Sporadic and seemingly random crashes on different setups but same issue #13732

Open
Jeko83 opened this issue Feb 7, 2025 · 10 comments
Open
Labels

Comments

@Jeko83
Copy link

Jeko83 commented Feb 7, 2025

System information

Proxmox VE 8.3.3 (pve-manager/8.3.3/f157a38b211595d6 (running kernel: 6.8.12-8-pve))
Erigon running on an Ubuntu LXC Container in proxmox.

Info on the LXC Container:
OS: Ubuntu 24.04 noble
Kernel: x86_64 Linux 6.8.12-8-pve (not modded)
Shell: bash 5.2.21
CPU: AMD Ryzen 9 7900X3D 12-Core @ 20x 5.66GHz (10 cores assigned to container)
Disk: 6.1T assigned zfs raid0 (out of 8T), nvme pci gen4 (2x4T) (Storage is ZFS in raid0 configuration. I know this is not optimal but for now I don't have much choice. No errors or fragmentation tough and everything is running fine).
Page size for this ZFS pool has been set to 16K.
RAM: 40GB assigned (out of 64GB), 6400MHZ DDR5

Erigon version: ./erigon --version

erigon version 2.61.0-3ea0dd41

OS & Version: Windows/Linux/OSX

LXC Container with Ubuntu 24.04 noble, see above

Commit hash:

3ea0dd4

Erigon Command (with flags/config):

/home/erigon/erigon/build/bin/erigon 
--snapshots 
--torrent.download.rate=1024mb 
--datadir=/home/erigon/erigonData 
--http 
--http.port=8545 
--ws 
--ws.port=8546 
--http.api=eth,engine,debug,net,trace,web3,erigon,ots,txpool 
--authrpc.addr=0.0.0.0 
--authrpc.vhosts=* 
--http.corsdomain=* 
--http.vhosts=* 
--torrent.conns.perfile=3 
--db.read.concurrency=3 
--batchSize=16M 
--rpc.batch.concurrency=2 
--db.pagesize=16k

Consensus Layer:

Prysm version v5.2.0
beacon-chain version Prysm/v5.2.0/ac1717f1e44bd218b0bd3af0c4dec951c075f462

Consensus Layer Command (with flags/config):

./consensus/prysm.sh beacon-chain 
--datadir=/home/prysm/beacon 
--execution-endpoint=http://192.168.0.102:8551 
--mainnet 
--jwt-secret=/home/prysm/consensus/jwt.hex 
--slots-per-archive-point=32 
--checkpoint-sync-url=https://mainnet-checkpoint-sync.attestant.io 
--genesis-beacon-api-url=https://mainnet-checkpoint-sync.attestant.io

Chain/Network:

Mainnet

Expected behaviour

Erigon doesn't sporadicly and randomly crash.

Actual behaviour

Erigon crashes randomly and at different points in time.

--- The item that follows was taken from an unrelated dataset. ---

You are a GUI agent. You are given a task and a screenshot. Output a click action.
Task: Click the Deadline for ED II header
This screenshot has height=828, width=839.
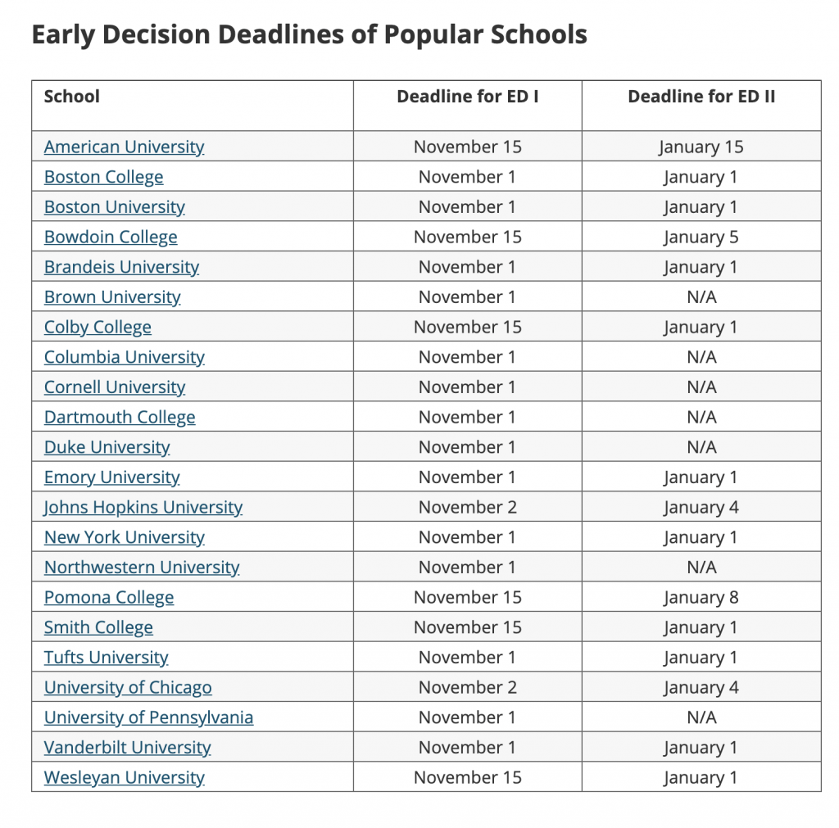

Steps to reproduce the behaviour

Wait until erigon crashes. I'm processing each transaction in each block via some of OTS' rpc methods and getting each transaction's data via normal rpc calls. On top of this other requests get done if certain conditions are met. I'm thinking there could be around 100-400+ requests for each ETH block.

Logs:

Restarted 3-4 times after the first crash but then it kept crashing.
erigon.log

Other Info:

Discord message and attached thread here
Erigon was running in archive mode (default) on all the machines where this bug presented itself.
In this instance and setup the process is crashing at the Snapshots indexing phase (first phase), but in the other machines it was crashing randomly (after a full sync). We can start with this setup and when this is hopefully fixed we can move to the other machines (different setups but the bug is still very similar).
Thanks in advance for the hard work and the help, I would really appreciate it because I never successfully managed to have a stable erigon instance for more than 1day/1week.

@Jeko83
Copy link
Author

Jeko83 commented Feb 7, 2025

Update:
Looks like one file in the zfs raid0 storage is corrupted. This might explain the crashing exactly at the 18500 mark.
Can i safely delete this snapshot file and erigon will re-download it or do I need to do anything else?
Thanks.

For future reference:
Command: zpool status -v

Image

Keeping this issue opened anyway because the bug is not isolated to this case.

@taratorio
Copy link
Member

taratorio commented Feb 7, 2025

It should, you can try it out and check the datadir/snapshots directory
I would probably delete all files at the 18500 mark and later and try restarting
If it doesn't re-download the files you can stop it and try to rm -rf datadir/downloader && rm datadir/snapshots/prohibit_new_downloads.lock and start again

@taratorio
Copy link
Member

taratorio commented Feb 7, 2025

regarding your original issue: are you ok to experiment with 1 of your crashing nodes? Don't want to cause unexpected downtime/further issues for you if you are not ok with it.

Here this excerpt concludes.